La quasi collision est due à la défaillance du concept « voir et éviter » en raison de l’absence de détection mutuelle suffisamment précoce des deux aéronefs en rapprochement relatif très rapide.

L’absence d’équipements de détection embarqués incluant une fonction anti-abordage ou facilitant l’acquisition visuelle est un facteur contributif.

4 - RECOMMANDATION PRÉCÉDEMMENT ÉMISE

Une lettre a été adressée à la DSNA en octobre 2010 :

« le 1er septembre 2010, le pilote du MCR4S immatriculé F-PFDT a déposé un Airprox. Après son décollage de l’aérodrome d’Ambérieu (01), passant 2 300 pieds en montée, cap au nord, en espace aérien non contrôlé, il a été croisé par deux avions militaires de « type Rafale » sans que nul n’ait eu le temps d’exécuter une manoeuvre d’évitement.

L’analyse des trajectographies radar et des éléments enregistrés à bord des avions militaires révèlent des séparations verticale et horizontale de quelques dizaines de mètres tout au plus. Le pilote leader de la patrouille des MASTIF LIMA, en vol d’entraînement à basse altitude, rapporte qu’il n’a pas vu le trafic conflictuel.

 

En octobre 2009, un événement similaire s’était déroulé dans la région de Libourne (33). L’hélicoptère du SAMU avait été croisé de près (0,2 Nm et 300 pieds) par un Alphajet de l’Armée de l’Air. Par le passé, en août 2004 et juillet 2007, deux collisions entre des aéronefs légers et des avions militaires avaient eu pour conséquences la destruction des aéronefs légers et le décès de leurs occupants.

Ce nouvel incident montre le niveau d’actualité de la recommandation émise par le BEA suite aux accidents cités ci-dessus.
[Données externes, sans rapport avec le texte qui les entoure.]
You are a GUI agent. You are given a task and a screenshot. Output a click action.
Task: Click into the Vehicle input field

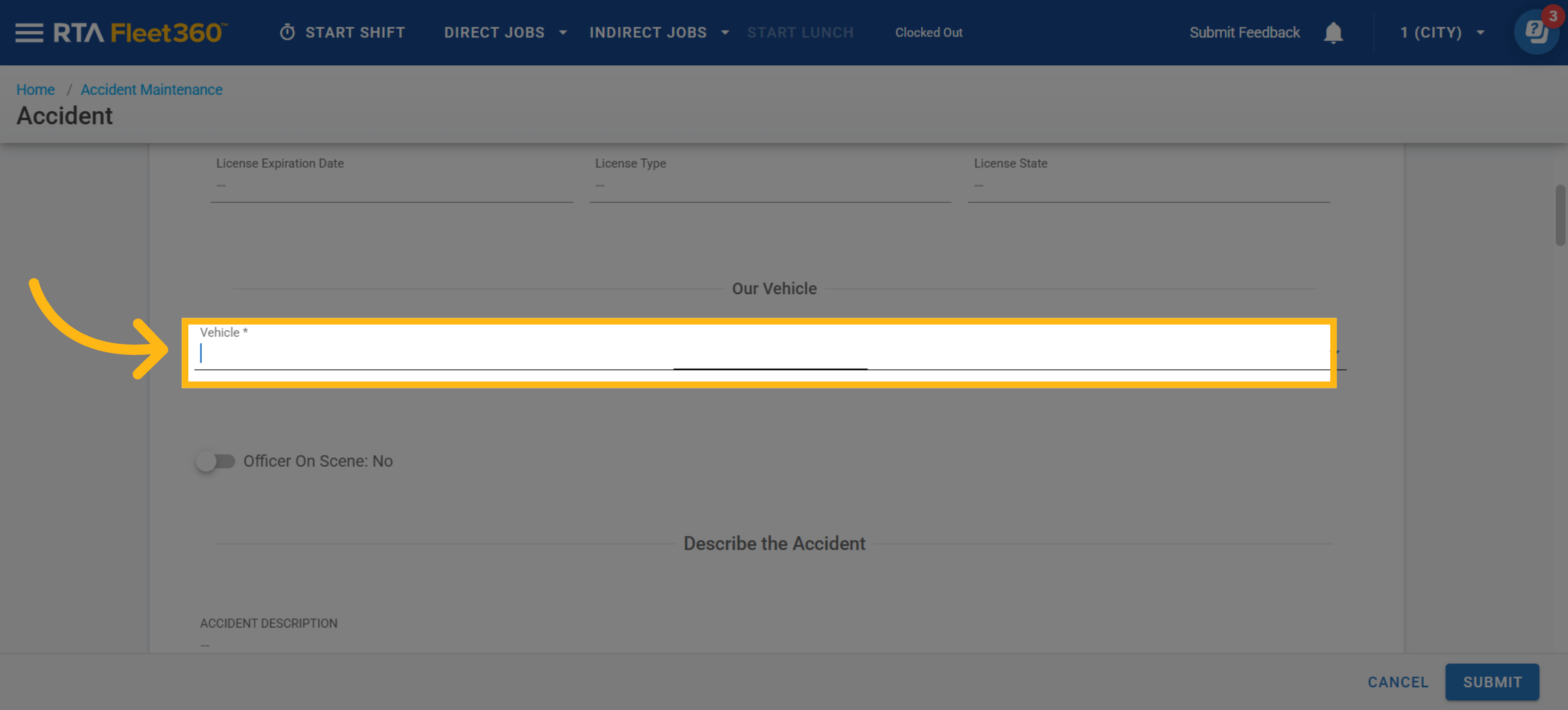(x=758, y=354)
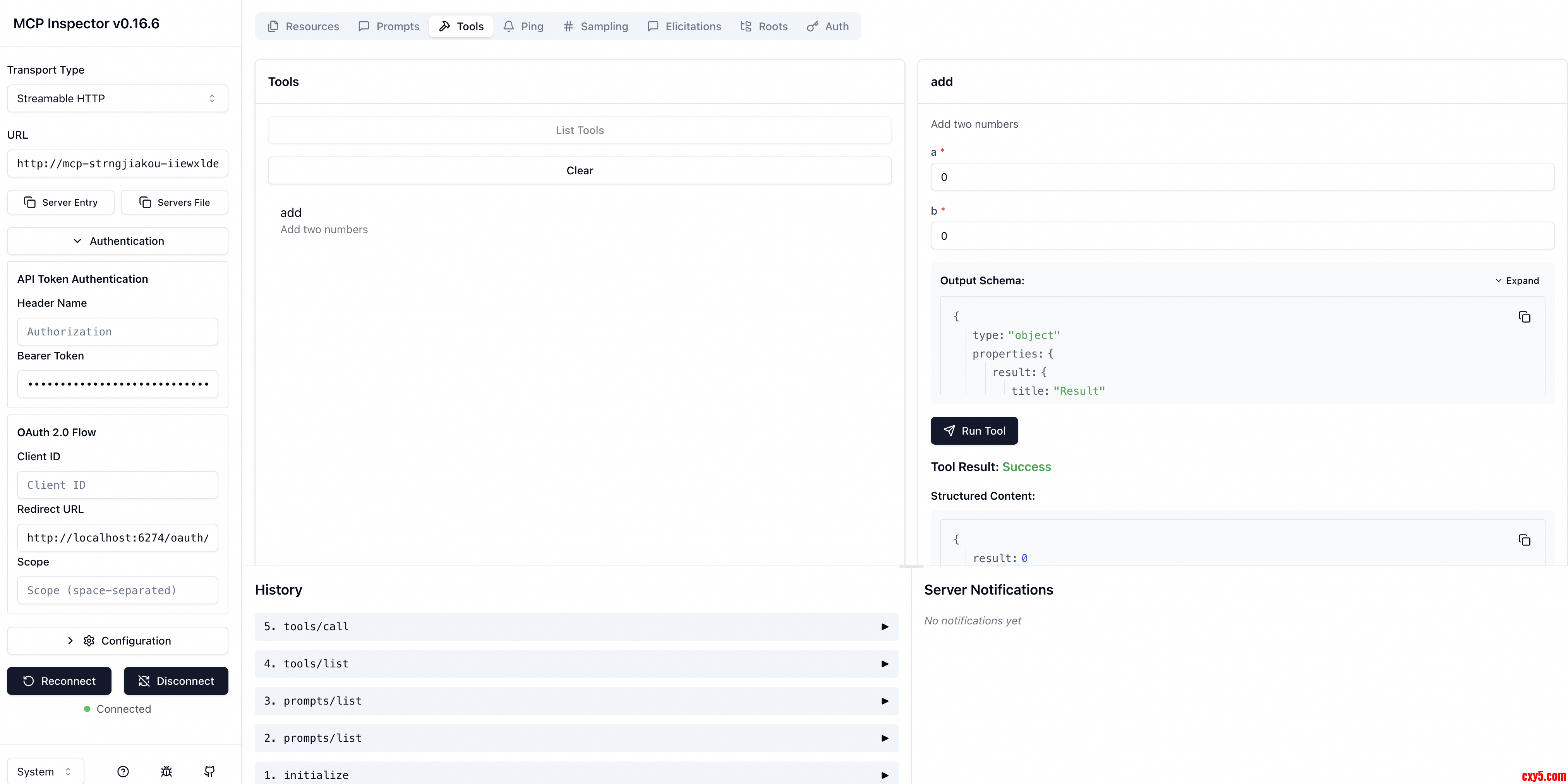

Le BEA a recommandé que :

Les Etats-majors d’armée, la DGAC et les représentants des usagers de l’aviation légère étudient la possibilité d’installer un moyen de détection embarqué à bord des aéronefs les plus rapides. »

Cette recommandation de sécurité porte le numéro FRAN-2009-011 et est issue du rapport sur les accidents de collisions en vol survenus : www.bea.aero/docspa/2004/63-h040823/pdf/63-h040823.pdf

le 23 août 2004 à Aubusson-d’Auvergne (63) entre l’ULM Sky Ranger identifié 63-RH et le Mirage 2000 N n° 362 immatriculé F-ULCU, et ;

le 12 juillet 2007 à Etrigny (71) entre l’ULM Storm 300 identifié 71-GL et le Mirage 2000 N n° 337 immatriculé F-ULAK

Au jour de la publication du présent rapport, le BEA n’a reçu aucune réponse à cette recommandation. Cet incident démontre une nouvelle fois l’actualité et la pertinence de celle-ci.

 

(1)La limitation à 250 kt au dessous du FL 100 ne s’applique pas aux aéronefs militaires. Ils peuvent évoluer à grande vitesse y compris en dehors des zones basses altitudes prévues à cet effet.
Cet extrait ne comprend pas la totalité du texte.